Given passage:
=-=-=-=-=
I'm like 30% sure SDL3 is not the problem or at least not the only problem because I tried resetting the streams every frame with SDL_ClearAudioStream and it still accumulates latency (in addition to also now sounding atrocious due to missing samples).
I've also seen this happen with pipewire before in other situations, and it was resolved by bypassing pipewire.
ok I did it. I've got a program that writes a pipewire stream of F64 audio samples where each sample is the total elapsed time since the first frame, expressed in mintues.
I've got a second program that reads that pipewire stream, and checks the offset against it's own elapsed time since the first sample processed. This program prints out the calculated drift ever second.
The results are interesting.
In the first version of this, both programs just measured the time using std::chrono::steady_clock::time_point. This resulted in an oscillating drift that was well under a millisecond at its peak and nothing to be concerned about.
This is good! That means there's no place what so ever within pipewire on my computer for this specific audio setup where any intermediary buffers might be growing and adding more latency as the programs run.
This is not the interesting case.
In the second version, I changed the first program to instead calculate elapsed time as the frame number * the sampling interval, and left the second program alone.
=-=-=-=-=
Short task 1: In the post about measuring pipewire audio drift, what did both programs use to measure time in the first version of the test?
Short task 2: Continue the post about measuring pipewire audio drift from the point where it stops.

Dataset excerpt:
=-=-=-=-=
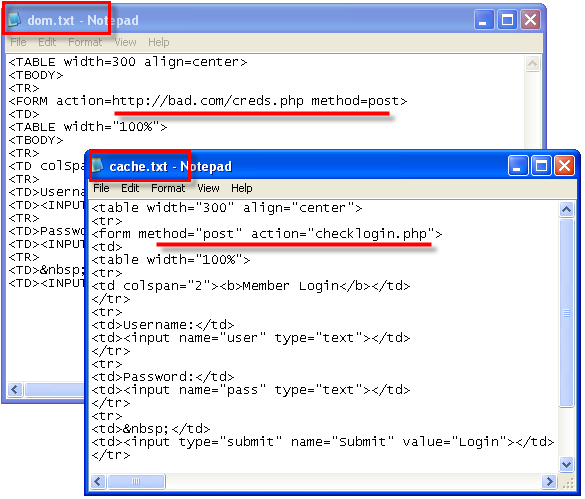Open File menu in cache.txt window

(x=101, y=188)
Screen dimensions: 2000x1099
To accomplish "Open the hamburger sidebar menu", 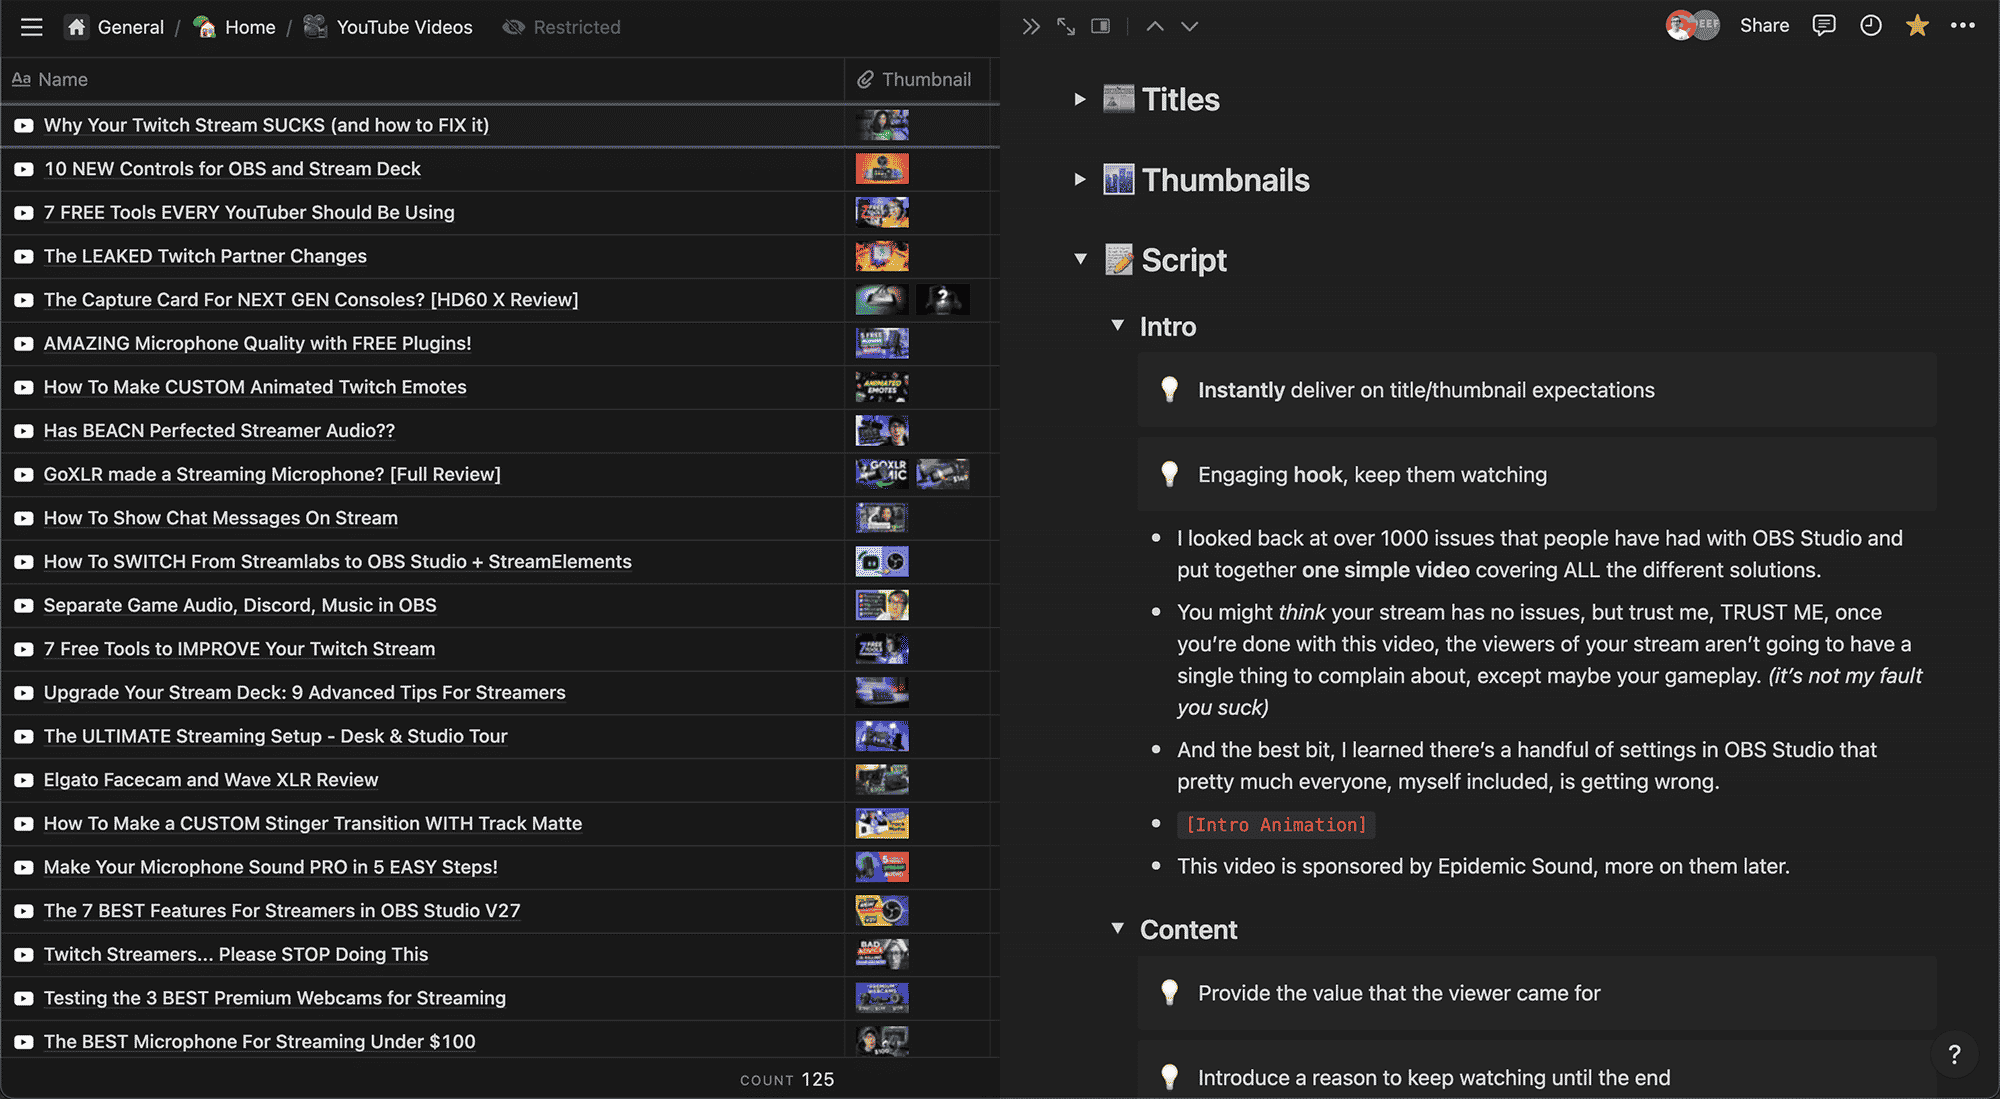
=-=-=-=-=
Task result 1: std::chrono::steady_clock::time_point

Task result 2:
In this version, the calculated drift is essentially the difference between the progress through the stream vs the amount of time that actually passed from the perspective of the observer. In this version, the amount of drift rises gradually. It seems the stream is advancing just a touch faster than it should.
The samples in the stream are reporting that more time has elapsed in the "recording" than actually has transpired according to the clock. The amount of drift accumulated seems to be a millisecond every few minutes.
I'm honestly not sure what to make of that.
I think my conclusions from this are
1. the latency drift I observed with my experiments with pipewire today is probably inconsequential.
2. there is probably nothing sinister about pipewire.
3. if you have a chain of nodes that are a mix of push or pull driven and have different buffering strategies, you are in the Cool Zone
4. my program is probably going to have to handle "leap samples" in some situations. I admit I wasn't expecting that, but it feels obvious in retrospect.
that or I'm just good at creating wizard problems for myself. either way I'm in a good mood.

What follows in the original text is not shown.